Bahkan, jika segmen megathrust di sepanjang pulau Jawa turut bergerak, magnitudonya bisa mencapai M 9,0 atau setara dengan gempa besar di Aceh tahun 2004 dan Jepang.
Model tsunami yang dihasilkan dari skenario gempa ini memperkirakan ketinggian tsunami bisa mencapai 5 hingga 20 meter, terutama di wilayah selatan Jawa.
Lebih lanjut, Nuraini mengungkapkan bahwa akumulasi energi di Jawa bagian barat, khususnya di wilayah Lebak, Banten, saat ini terpantau lebih besar.
Di wilayah ini, tsunami setinggi 20 meter mungkin terjadi jika gempa megathrust terjadi, sementara di area lain diperkirakan ketinggiannya bisa mencapai 15 meter.
Meskipun pemantauan terus dilakukan, hingga kini belum ada teknologi yang mampu memprediksi secara akurat kapan gempa megathrust akan terjadi.
Indonesia terletak di pertemuan tiga lempeng besar yang membentuk 15 segmen megathrust di wilayah Indonesia.

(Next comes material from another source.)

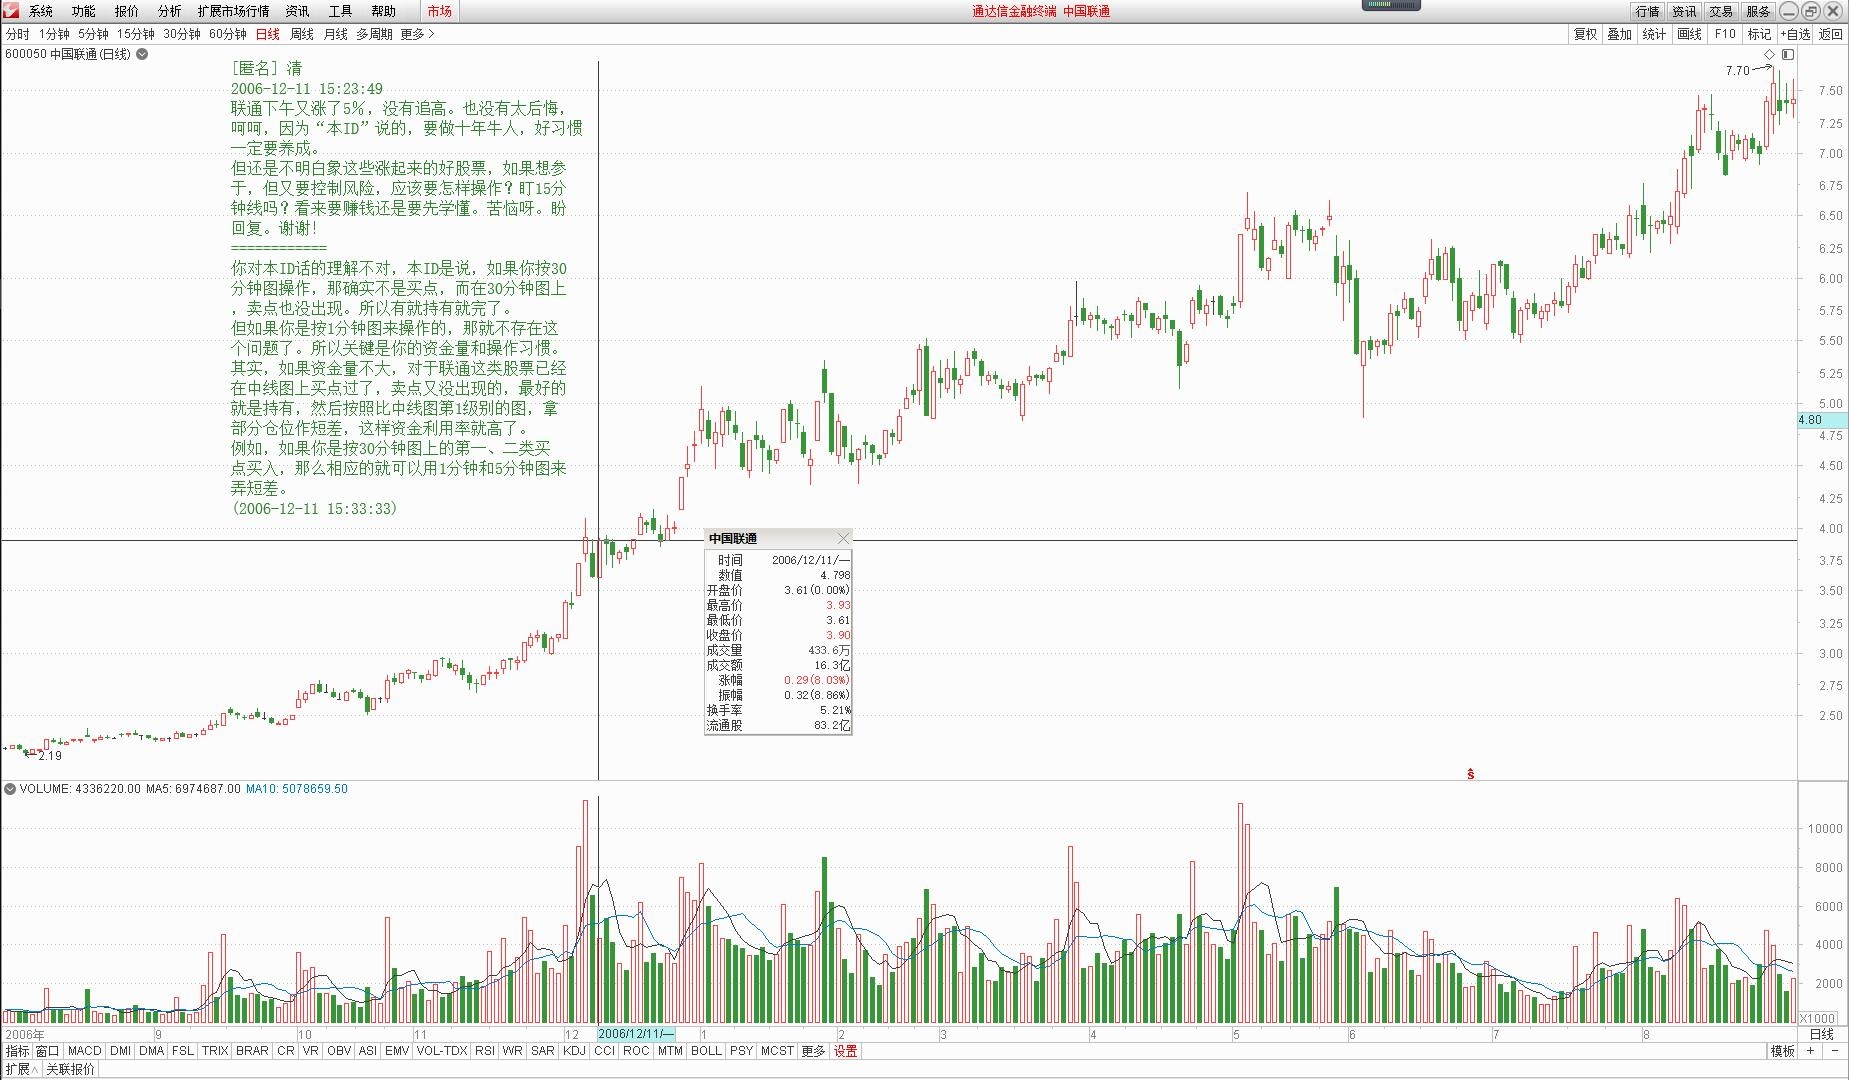
Task: Open indicator 设置 settings
Action: (x=845, y=1051)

Ketiga lempeng tersebut, yakni Indo-Australia, Eurasia, dan Pasifik.
Hal ini menjadikan Indonesia sebagai salah satu kawasan dengan risiko gempa bumi tertinggi di dunia.
Dalam sejarah, gempa megathrust besar terakhir terjadi di Aceh pada tahun 2004, dengan magnitudo 9,3 SR yang memicu tsunami setinggi 30 meter.

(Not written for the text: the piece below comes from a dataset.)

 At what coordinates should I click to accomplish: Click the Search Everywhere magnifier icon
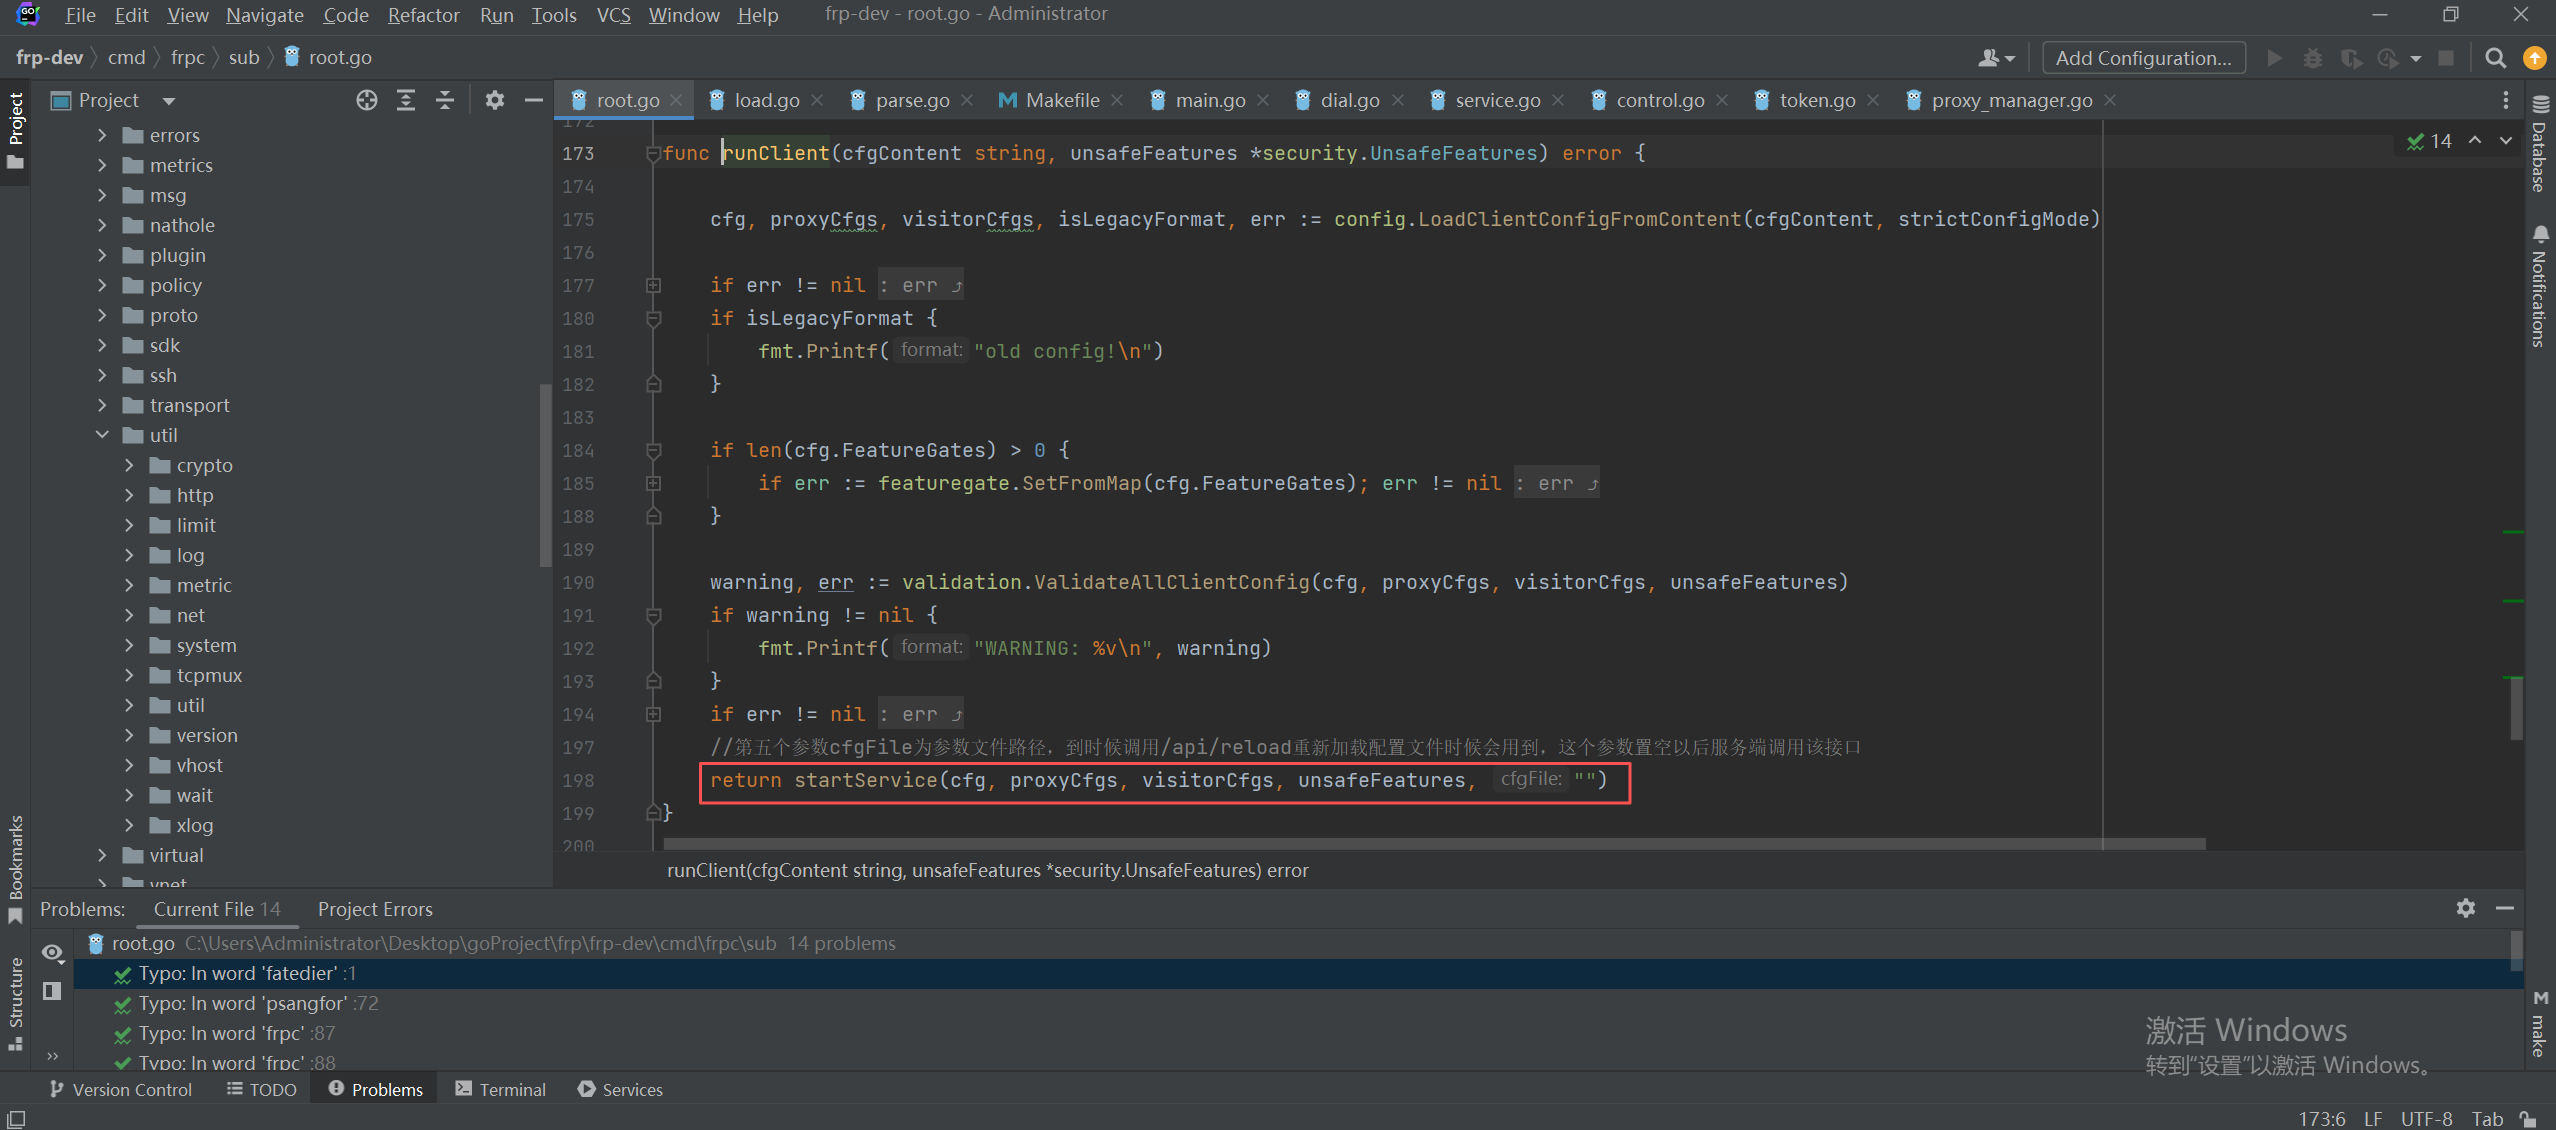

Nuraini menjelaskan, gempa megathrust mengikuti siklus yang terdiri dari tiga fase: interseismic, coseismic, dan postseismic.
Fase interseismic merupakan tahap di mana energi terkumpul di sepanjang lempeng, seperti yang saat ini terjadi di segmen megathrust Selat Sunda.
Fase coseismic adalah fase pelepasan energi yang telah terkumpul, sedangkan fase postseismic adalah periode relaksasi setelah energi dilepaskan.
Pemantauan fase-fase ini dapat dilakukan menggunakan GPS yang mampu mengukur pergerakan lempeng dalam skala milimeter.
Meski hanya beberapa milimeter, akumulasi pergerakan di Jawa mencapai sekitar 6 cm per tahun yang menunjukkan betapa besarnya potensi gempa yang bisa terjadi di masa depan.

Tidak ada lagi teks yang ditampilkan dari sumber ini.